Five Things Your Students Learn from Field TripsBy Huntington Learning Center
If you’re all about allowing your students to learn by doing, keep in mind how beneficial field trips can be for them. Designed well, these outside-the-classroom experiences get students engaged and excited – and not just to get out of the classroom. Here are five things your students will learn from field trips:
- How class teachings translate to everyday life: The topics your students read about in textbooks are brought to life when they have the opportunity to see those concepts in action, as they will on certain types of field trips.
- What kinds of jobs exist: There’s nothing quite like taking students on a field trip to expose them to the many types of careers out there and fields that they could work in one day. Before any field trip, you should take the time to share more about the people who work in those areas and why their jobs are important.

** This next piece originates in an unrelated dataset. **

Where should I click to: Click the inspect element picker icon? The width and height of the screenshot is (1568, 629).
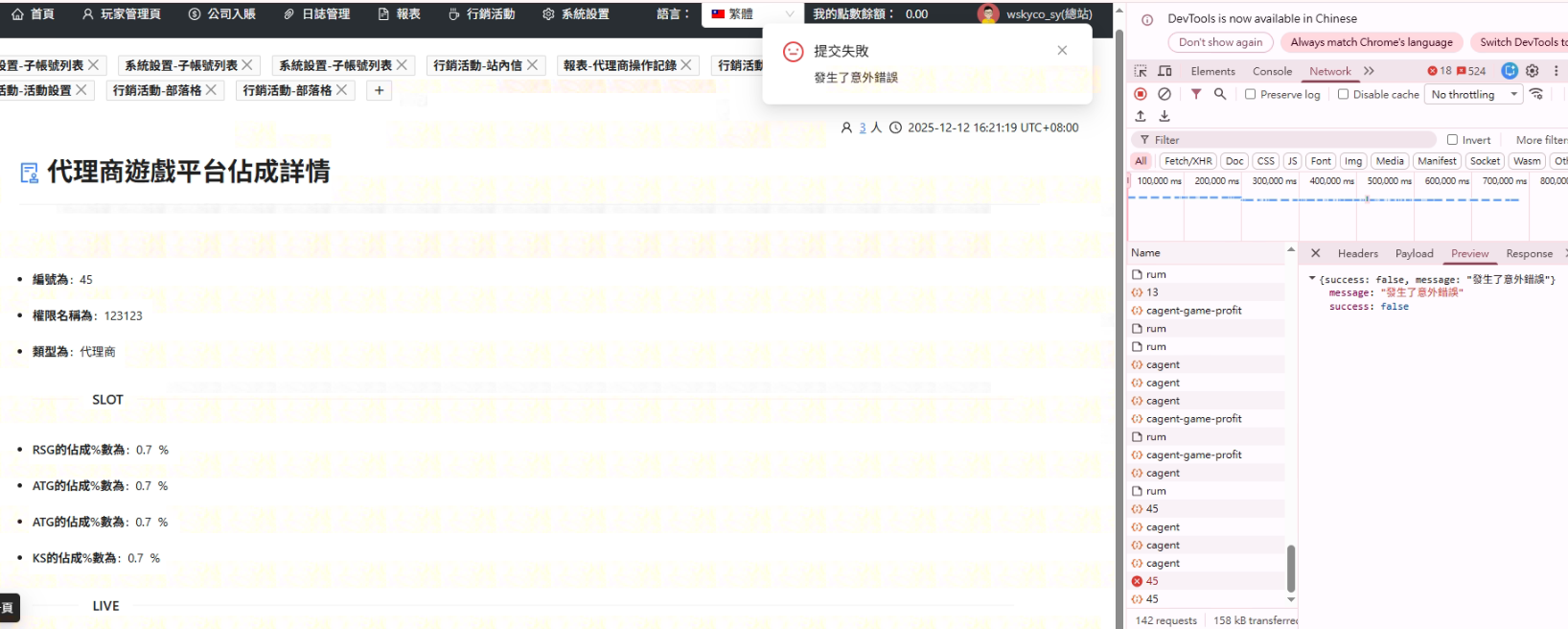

- How things really work in the real world: It can be hard for some students to fully grasp ideas just by hearing you discuss them. Reading about the railroad is interesting, but going to a museum to see how locomotives work and the behind-the-scenes details of the construction of railway systems puts it all into perspective.
- The importance of different cultural institutions: Whether you take your students to a historic place or a nature and science museum, this type of exposure to objects, artifacts, history, and other learning opportunities can have a major impact on your students.

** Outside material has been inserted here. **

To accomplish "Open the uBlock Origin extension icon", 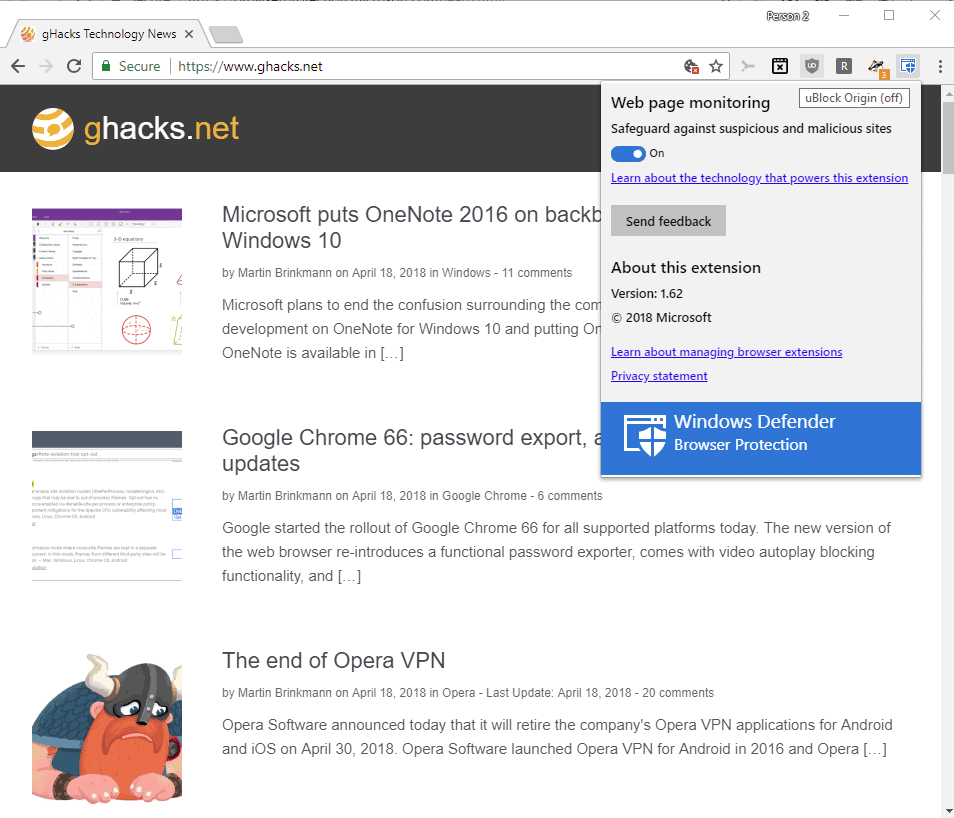I will (811, 65).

- How they learn best: By their very nature, field trips are different from standard school days. Students get a lot of hands-on learning and absorb information visually, aurally, and kinesthetically. The trips might open students’ eyes to the learning styles that suit them well.
Field trips immerse students in new settings, which can be a lot of fun. Most importantly, they boost students’ critical thinking skills, stimulate their learning, and help them retain knowledge.